Ketika garis kedua muncul di alat uji kehamilan itu, Nadira tertegun. "Ya ampun..." ia bergumam, lalu tersenyum lebar sambil memegang perutnya.
Arya, yang sedang memasak di dapur, mendengar langkah cepat Nadira menuju ke arahnya. "Ra!" Nadira memanggil dengan antusias.
"Ada apa?" Arya menoleh, spatula masih di tangannya.
Nadira menunjukkan test pack itu dengan mata berbinar. "Kita bakal jadi orang tua!"
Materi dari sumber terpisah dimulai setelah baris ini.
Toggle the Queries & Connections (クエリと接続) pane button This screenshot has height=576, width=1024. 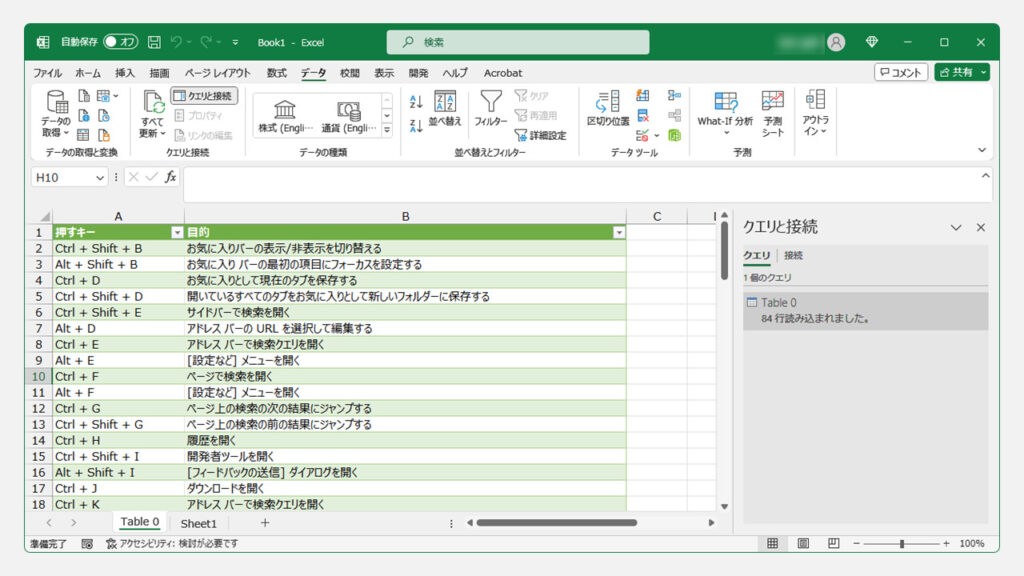[204, 96]
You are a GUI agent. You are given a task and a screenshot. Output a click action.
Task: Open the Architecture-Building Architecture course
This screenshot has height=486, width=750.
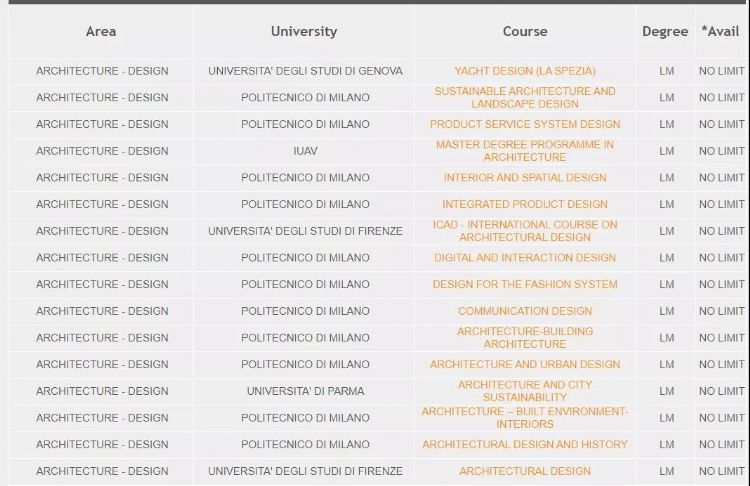click(525, 337)
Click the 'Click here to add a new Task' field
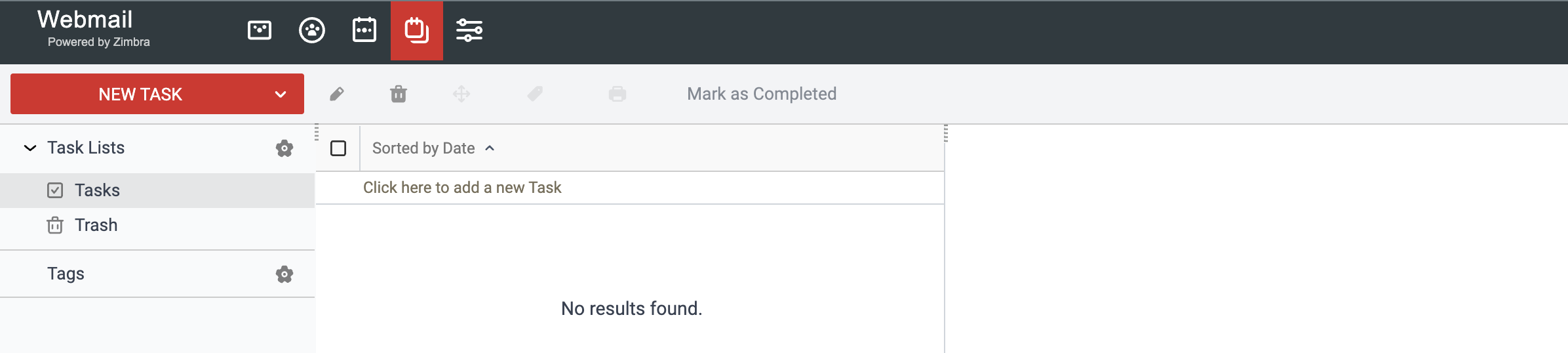Image resolution: width=1568 pixels, height=353 pixels. point(629,188)
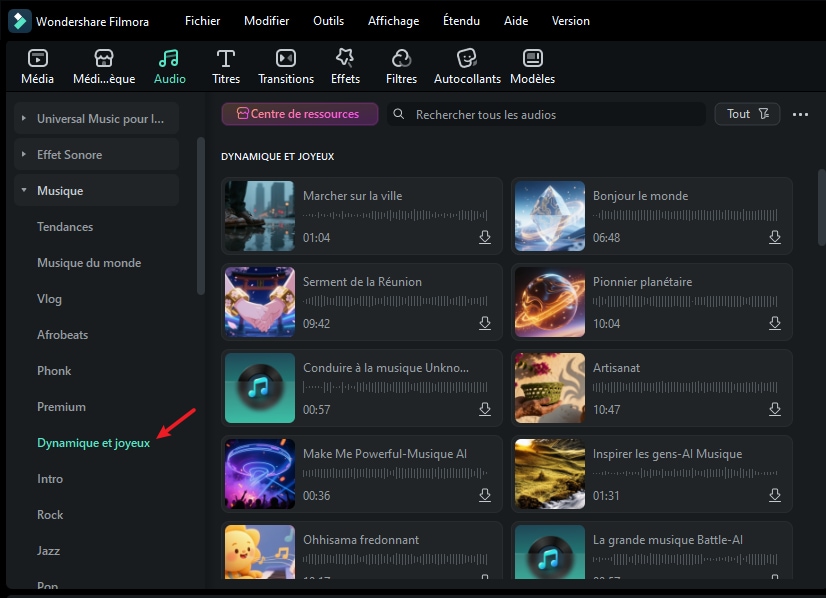Open the Effets panel icon
Viewport: 826px width, 598px height.
point(345,59)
Arya terdiam sejenak, seolah mencoba memastikan bahwa ini bukan mimpi. Lalu, ia tertawa kecil, meletakkan spatula, dan memeluk Nadira erat. "Serius? Nad, ini... ini luar biasa."
Mereka duduk di lantai dapur, tertawa dan menangis bahagia bersama. Arya mencium kening Nadira sambil berkata, "Gue janji bakal jadi ayah yang baik. Gue nggak sabar buat lihat anak kita."
Kehamilan Nadira membawa banyak perubahan di rumah mereka. Arya menjadi lebih protektif, memastikan Nadira tidak terlalu lelah atau stres. Ia bahkan belajar memasak makanan sehat dari video tutorial, meskipun hasilnya sering kali membuat Nadira tertawa.
"Ra, ini sup atau jus?" goda Nadira sambil memandangi panci di depan Arya.
"Lo hargain usaha gue, dong," balas Arya sambil mengerutkan dahi.
Meski begitu, Arya selalu ada di setiap pemeriksaan kehamilan.
Ia menggenggam tangan Nadira erat saat mereka mendengar detak jantung bayi mereka untuk pertama kalinya di layar USG. Momen itu membuat mereka tersadar bahwa perjalanan mereka baru saja dimulai.
Di malam-malam tertentu, Arya sering berbicara dengan perut Nadira, mengobrol seolah bayi mereka bisa mendengarnya.
"Hei, ci kecil. Ini ayah, nanti Jangan bikin ibu merasa repot ya ?"
Nadira hanya bisa tersenyum sambil mengusap kepala Arya dengan lembut.